Niet alleen maatschappelijk lagen de kaarten niet gunstig voor de kleine Mohamed, maar ook in het gezin waarin hij opgroeide was het vaak geen rozengeur en maneschijn. Aan zijn grootouders schrijft hij daarover echter op een genuanceerde manier: ‘Ondanks dat we volgens de statistieken in armoede leefden, heb ik mij nooit arm gevoeld. Er lag altijd eten op tafel, ik genoot van goed onderwijs en had toegang tot al mijn basisbehoeften. Het gebrek aan ambitie, netwerk en rolmodellen om naar op te kijken, ervaarde ik als echte armoede.’ (p. 123) Dat is een rake typering. Op een andere plaats zegt hij het zo: ‘Niet de huidskleur, religie of etnische achtergrond bepaalt wie het goede pad verlaat, wel het netwerk en het sociale kapitaal dat een persoon bezit.’ (p. 120) En om dat te illustreren verwijst hij naar de doorsnee media die bij voorkeur de bubbel waarin de ‘hardwerkende Vlaamse gezinnen’ zich bewegen in beeld brengen. Op hen wordt scherp gesteld, niet op de jonge Mohamed die met moeder en zus voortdurend in overlevingsmodus verkeren.
Wereldschool
Zij verhuizen van Borgerhout naar de volkse buurt van ’t Zuid waar Mohamed Turks leert op straat – nog een laag erbij ! – en naar een stadsschool gaat in de Brederodestraat. Toch was zijn passage op ‘De wereldschool’, toen nog een concentratieschool met 99 procent allochtonen, een gelukkige tijd voor hem. ‘Dat er geen Vlaamse kindjes waren, daar stoorde niemand zich aan. Nooit heb ik het gevoel gehad dat ik minderwaardig onderwijs kreeg.’ (p. 66). Daarna belandde het gezinnetje- Ouaamari op het Kiel in een appartement van de sociale woontorens, omringd door een groene zone waar gevoetbald en geravot werd. Daarmee geeft Mohamed Ouaamari onrechtstreeks een dikke pluim aan het stedelijk onderwijs en in het algemeen illustreert hij hiermee ook het belang van toegankelijke voorzieningen voor iedereen die door de overheid verzorgd worden.
Abou Jahjah en Bismillah
In zijn levensloop sluipen ook de grote gebeurtenissen binnen die Mohameds leventje beïnvloed hebben: de opkomst van het Vlaams Blok (Belang), 9/11, de rellen op de Borgerhoutse Turnhoutsebaan, de gentrificatie, de opkomst van Abou Jahjah en de AEL, Sharia4Belgium, de Lange Wapperbrug en de contestatie ervan, de opkomst van de NVA en zijn nieuwe burgemeester Bart De Wever en natuurlijk ook de aanslagen van 2016 in Brussel. De insidersstem- en commentaar van Mohamed Ouaamari geeft een zeer eigen kleur aan deze gebeurtenissen. Zo heeft hij het uitvoerig over internetcafé Bismillah op de Turnhoutsebaan in Borgerhout waar de Europese Arabische Liga van Dyab Abou Jahjah is ontstaan. Ouaamari benadrukt hoe belangrijk die ontmoetingen zijn geweest. ‘Ik behoor tot de post-AEL-generatie, die in de zoektocht naar de eigen identiteit de vruchten plukt van de generatie voor ons. Abou Jahjah en co gaven de verloren generatie een stem en een plaats in het maatschappelijk debat.’ (p. 95)

————————

Opdrachten:
**a)** Welke taal leert Mohamed volgens het tekstfragment op straat in de volkse buurt van ’t Zuid?
**b)** Bewerk de records van de regel met "Share this page icon in address bar" tot en met de regel met "Increase the TCS" door "plus icon" te vervangen door "add icon", zonder verder iets te veranderen. Geef alleen die regels terug.
De records hebben geen verband met het tekstfragment.

————————

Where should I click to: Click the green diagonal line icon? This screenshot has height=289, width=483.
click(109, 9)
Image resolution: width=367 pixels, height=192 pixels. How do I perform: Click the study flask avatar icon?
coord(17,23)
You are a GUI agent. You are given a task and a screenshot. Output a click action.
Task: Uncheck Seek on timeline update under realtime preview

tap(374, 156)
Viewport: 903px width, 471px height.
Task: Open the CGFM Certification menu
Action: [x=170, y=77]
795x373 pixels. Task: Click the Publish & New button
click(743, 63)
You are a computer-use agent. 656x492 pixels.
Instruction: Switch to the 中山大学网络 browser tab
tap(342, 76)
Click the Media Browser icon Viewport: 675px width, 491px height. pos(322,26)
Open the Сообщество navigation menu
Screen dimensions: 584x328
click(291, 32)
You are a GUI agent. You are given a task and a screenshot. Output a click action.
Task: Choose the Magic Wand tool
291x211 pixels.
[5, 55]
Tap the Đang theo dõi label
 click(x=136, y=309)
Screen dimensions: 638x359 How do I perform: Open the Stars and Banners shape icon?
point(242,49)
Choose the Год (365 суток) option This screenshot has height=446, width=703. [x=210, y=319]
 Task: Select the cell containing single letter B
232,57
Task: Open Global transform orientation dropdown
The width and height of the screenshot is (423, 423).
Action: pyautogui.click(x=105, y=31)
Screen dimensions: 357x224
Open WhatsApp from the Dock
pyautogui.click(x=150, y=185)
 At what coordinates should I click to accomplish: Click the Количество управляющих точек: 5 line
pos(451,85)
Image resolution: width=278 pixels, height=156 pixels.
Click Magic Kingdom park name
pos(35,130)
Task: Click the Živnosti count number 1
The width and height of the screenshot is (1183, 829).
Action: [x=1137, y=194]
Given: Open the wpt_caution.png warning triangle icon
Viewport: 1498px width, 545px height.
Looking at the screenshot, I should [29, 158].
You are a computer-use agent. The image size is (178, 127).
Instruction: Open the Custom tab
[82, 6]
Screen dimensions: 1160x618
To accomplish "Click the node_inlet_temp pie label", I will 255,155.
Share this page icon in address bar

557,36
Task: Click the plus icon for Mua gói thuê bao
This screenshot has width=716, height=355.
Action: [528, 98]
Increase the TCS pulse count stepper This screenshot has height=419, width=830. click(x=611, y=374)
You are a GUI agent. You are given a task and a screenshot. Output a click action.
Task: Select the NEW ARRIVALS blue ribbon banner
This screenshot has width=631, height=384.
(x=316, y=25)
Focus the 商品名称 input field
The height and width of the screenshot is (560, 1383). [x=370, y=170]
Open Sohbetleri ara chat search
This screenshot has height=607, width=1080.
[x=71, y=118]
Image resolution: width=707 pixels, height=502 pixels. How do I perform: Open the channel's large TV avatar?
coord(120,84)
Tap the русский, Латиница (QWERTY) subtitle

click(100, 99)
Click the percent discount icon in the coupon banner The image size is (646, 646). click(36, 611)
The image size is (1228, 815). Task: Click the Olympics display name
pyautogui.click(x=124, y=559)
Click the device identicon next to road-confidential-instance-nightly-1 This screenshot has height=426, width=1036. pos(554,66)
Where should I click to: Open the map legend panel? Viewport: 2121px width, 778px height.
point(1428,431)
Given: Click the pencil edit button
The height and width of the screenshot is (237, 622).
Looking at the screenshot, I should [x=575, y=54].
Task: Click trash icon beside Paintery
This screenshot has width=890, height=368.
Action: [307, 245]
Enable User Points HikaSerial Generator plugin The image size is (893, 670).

————————

Antwoorden per opdracht:
**a)** Turks.

**b)**
Share this page icon in address bar

557,36
Task: Click the add icon for Mua gói thuê bao
This screenshot has width=716, height=355.
Action: [528, 98]
Increase the TCS pulse count stepper This screenshot has height=419, width=830. click(x=611, y=374)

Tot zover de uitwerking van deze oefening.